Remote Dataset Runs
Once you created a dataset, you can use the dataset to test how your application performs on different inputs. Remote Dataset Runs are used to programmatically loop your applications or prompts through a dataset and optionally apply Evaluation Methods to the results.
They are called “Remote Dataset Runs” because they can make use of “remote” or external logic and code.
Optionally, you can also trigger Remote Dataset Runs via the Langfuse UI which will call them via a webhook.
Why use Remote Dataset Runs?
- Full flexibility to use your own application logic
- Use custom scoring functions to evaluate the outputs
- Run multiple experiments on the same dataset in parallel
- Easy to integrate with your existing evaluation infrastructure
Setup & Run via SDK
Sequence Diagram
Instrument your application
First we create our application runner helper function. This function will be called for every dataset item in the next step. If you use Langfuse for production observability, you do not need to change your application code.
For a dataset run, it is important that your application creates Langfuse traces for each execution so they can be linked to the dataset item. Please refer to the integrations page for details on how to instrument the framework you are using.
Assume you already have a Langfuse-instrumented LLM-app:
from langfuse import get_client, observe
from langfuse.openai import OpenAI
@observe
def my_llm_function(question: str):
response = OpenAI().chat.completions.create(
model="gpt-4o", messages=[{"role": "user", "content": question}]
)
output = response.choices[0].message.content
# Update trace input / output
get_client().update_current_trace(input=question, output=output)
return output
See Python SDK v3 docs for more details.
Run experiment on dataset
When running an experiment on a dataset, the application that shall be tested is executed for each item in the dataset. The execution trace is then linked to the dataset item. This allows you to compare different runs of the same application on the same dataset. Each experiment is identified by a run_name
.
You may then execute that LLM-app for each dataset item to create a dataset run:
from langfuse import get_client
from .app import my_llm_application
# Load the dataset
dataset = get_client().get_dataset("<dataset_name>")
# Loop over the dataset items
for item in dataset.items:
# Use the item.run() context manager for automatic trace linking
with item.run(
run_name="<run_name>",
run_description="My first run",
run_metadata={"model": "llama3"},
) as root_span:
# Execute your LLM-app against the dataset item input
output = my_llm_application.run(item.input)
# Optionally: Add scores computed in your experiment runner, e.g. json equality check
root_span.score_trace(
name="<example_eval>",
value=my_eval_fn(item.input, output, item.expected_output),
comment="This is a comment", # optional, useful to add reasoning
)
# Flush the langfuse client to ensure all data is sent to the server at the end of the experiment run
get_client().flush()
See Python SDK v3 docs for details on the new OpenTelemetry-based SDK.
If you want to learn more about how adding evaluation scores from the code works, please refer to the docs:
Optionally: Run Evals in Langfuse
In the code above, we show how to add scores to the dataset run from your experiment code.
Alternatively, you can run evals in Langfuse.

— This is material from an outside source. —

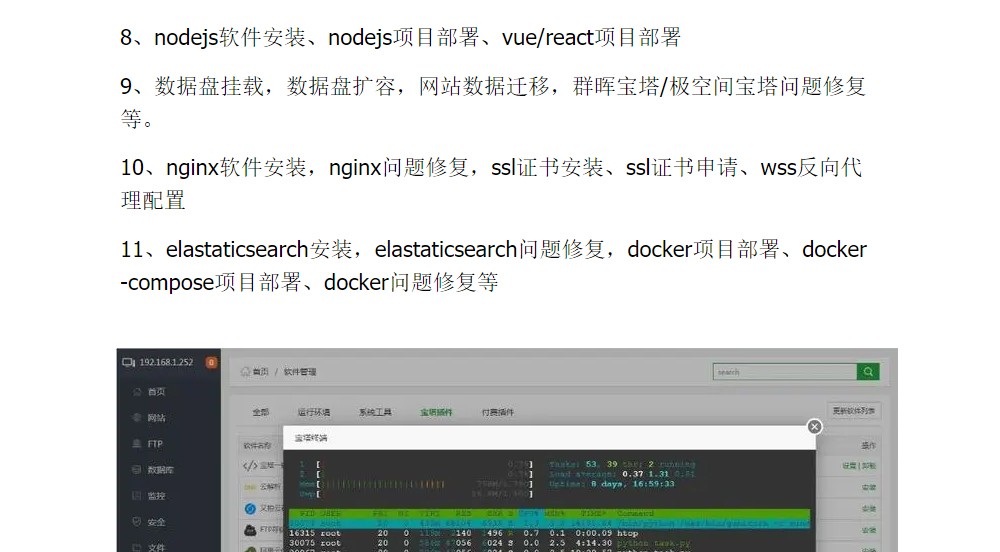This screenshot has width=1000, height=552.
Task: Switch to the 运行环境 tab
Action: coord(313,412)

This is useful if you want to use the LLM-as-a-judge feature to evaluate the outputs of the dataset runs. We have recorded a 10 min walkthrough on how this works end-to-end.
Compare dataset runs
After each experiment run on a dataset, you can check the aggregated score in the dataset runs table and compare results side-by-side.
Optional: Trigger Remote Dataset Runs via UI
When setting up Remote Dataset Runs via the SDK, it can be useful to expose a trigger in the Langfuse UI that helps you trigger the experiment runs.
You need to set up a webhook to receive the trigger request from Langfuse.
Navigate to the dataset
- Navigate to
Your Project
>Datasets
- Click on the dataset you want to set up a remote experiment trigger for
Open the setup page
Click on Start Experiment
to open the setup page

Click on ⚡
below Custom Experiment
Configure the webhook
Enter the URL of your external evaluation service that will receive the webhook when experiments are triggered. Specify a default config that will be sent to your webhook. Users can modify this when triggering experiments.
Trigger experiments
Once configured, team members can trigger remote experiments via the Run
button under the Custom Experiment option. Langfuse will send the dataset metadata (ID and name) along with any custom configuration to your webhook.
Typical workflow: Your webhook receives the request, fetches the dataset from Langfuse, runs your application against the dataset items, evaluates the results, and ingests the scores back into Langfuse as a new Dataset Run.